Ceci ne veut pas dire que cette majorité pratique le jeûne.cependant, paradoxe il faut sauver les apparences pour diverses raisons
personnelles, nationales et même internationales liées à des intérêts dictés d'ailleurs.
Le ministre de L'INT'?RIEUR pour continuer à
assurer la sécurité du pays envers et contre tout doit faire preuve de diplomatie et même louvoyer en eaux troubles pour le bien de son pays.
Essayons de faire preuve de compréhension
et unissons nous pour les prochaines élections pour renverser la vapeur.
Voilà notre défi à venir
Le Ramadan n'est qu'une pause dans la vie.

Noury
| 22-05-2018 10:08
Brahem a fait preuve d'un niveau "intellectuel" (si j'ose dire) de Adel Almi, ça ne m'étonne guère de la part d'un flic de Ben Ali...

Mansour Lahyani
| 22-05-2018 09:12
Lotfi Braham choque beaucoup de Tunisiens, en inventant une discrimination que la loi s'est abstenue de faire, et pour cause....
En fait, ce ministre de l'intérieur n'en a rien à foutre de la loi, ni même de la Constitution, qu'il a pourtant solennellement promis de respecter et de défendre !
Qui le fer changer d'avis, qui aura la force de forcer le ministre de l'intérieur à respecter la loi, la Constitution, et même son propre serment?

AllAlla
| 22-05-2018 08:10
Jusqu'à récemment je respectait énormément le travail de Lotfi Brahem et à la tête de la direction générale de la Garde nationale et à la tête du ministère de l'intérieur.

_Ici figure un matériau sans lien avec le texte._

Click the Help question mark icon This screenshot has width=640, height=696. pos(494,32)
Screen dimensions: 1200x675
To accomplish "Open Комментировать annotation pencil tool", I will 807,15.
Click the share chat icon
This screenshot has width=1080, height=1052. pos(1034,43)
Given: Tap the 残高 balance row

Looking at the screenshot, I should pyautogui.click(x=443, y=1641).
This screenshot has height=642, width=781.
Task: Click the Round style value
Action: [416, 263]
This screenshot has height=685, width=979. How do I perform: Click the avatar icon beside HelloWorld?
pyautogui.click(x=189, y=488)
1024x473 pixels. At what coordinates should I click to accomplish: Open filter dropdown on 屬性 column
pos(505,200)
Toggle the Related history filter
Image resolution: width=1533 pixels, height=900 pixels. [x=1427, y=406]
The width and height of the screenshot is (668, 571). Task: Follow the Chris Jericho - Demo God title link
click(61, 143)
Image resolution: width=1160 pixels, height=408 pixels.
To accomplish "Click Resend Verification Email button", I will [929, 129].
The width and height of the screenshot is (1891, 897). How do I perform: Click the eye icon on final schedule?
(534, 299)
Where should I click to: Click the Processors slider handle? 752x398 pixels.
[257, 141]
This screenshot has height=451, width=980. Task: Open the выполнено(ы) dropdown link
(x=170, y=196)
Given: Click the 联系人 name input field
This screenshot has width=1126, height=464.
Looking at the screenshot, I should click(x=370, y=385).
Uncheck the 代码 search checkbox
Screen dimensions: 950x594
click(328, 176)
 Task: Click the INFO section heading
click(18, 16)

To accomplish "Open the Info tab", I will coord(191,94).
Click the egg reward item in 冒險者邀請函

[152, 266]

Technocrate, discret et efficace il remplissait son rôle à merveille. Le jour où il voulut faire de la politique il commit la grosse bourde de l'explication de sa véhémence concernant l'application de la note circulaire héritée du gouvernement Mzali relative à la fermeture tout azimut de tout point capable d'offrir de quoi manger ou de quoi boire sous le faux alibi du respect du sentiment religieux de la majorité musulmane. Il n'a pas lu la constitution tunisienne qui garantie la liberté de conscience aux Tunisiens. Cet acte populiste lui coûtera, politiquement, cher.

Ahmed
| 22-05-2018 08:08
Qui ne respecte même pas la constitution.
Rien que pour cele je ne voterai plus jamais nidaa.

De Hammam-chatt
| 22-05-2018 08:00
Je fais le ramadan et. j'approuve la décision courageuse, intelligente et préventive de Mr Le Ministre de L'intérieur : imaginons qu'un dingue poignarde un « fater » à la terrasse d'un
café , l'information est reprise à l'étranger... et pas de touristes, hôtels qui ferment et des dizaines de milliers de journées de travail perdues .
Peut-être dans qq années on pourra annulée cette circulaire.
Alors soyons réaliste et remercions la clairvoyance de Mr Lotfi Brahem.